Provided entries:
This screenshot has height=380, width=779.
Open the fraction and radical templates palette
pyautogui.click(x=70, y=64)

---

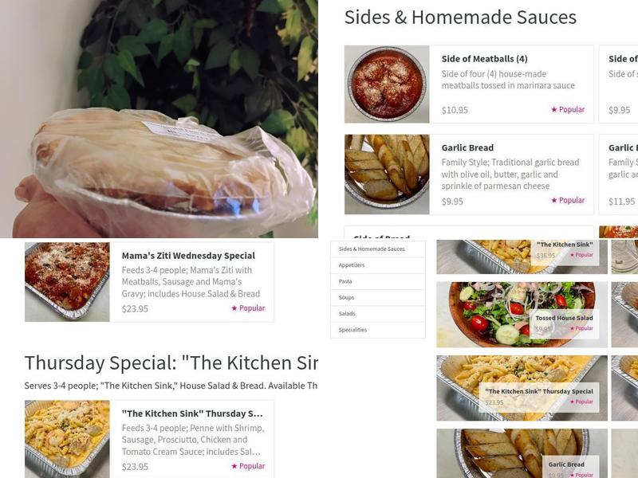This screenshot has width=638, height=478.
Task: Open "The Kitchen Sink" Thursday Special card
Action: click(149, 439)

* * *

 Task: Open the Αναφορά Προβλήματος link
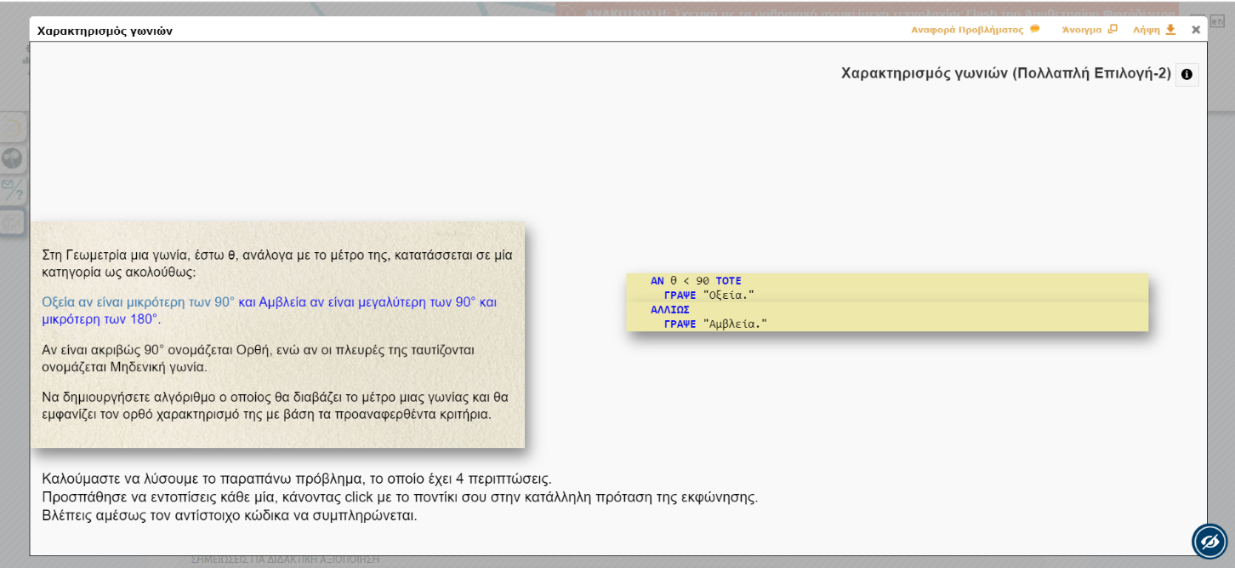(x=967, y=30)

Exercise requirements: Can you write out the lines of the records, from the one containing "This screenshot has height=380, width=779." through the one containing "pyautogui.click(x=70, y=64)", as a numbered list with any blank lines dropped?

Correct result:
1. This screenshot has height=380, width=779.
2. Open the fraction and radical templates palette
3. pyautogui.click(x=70, y=64)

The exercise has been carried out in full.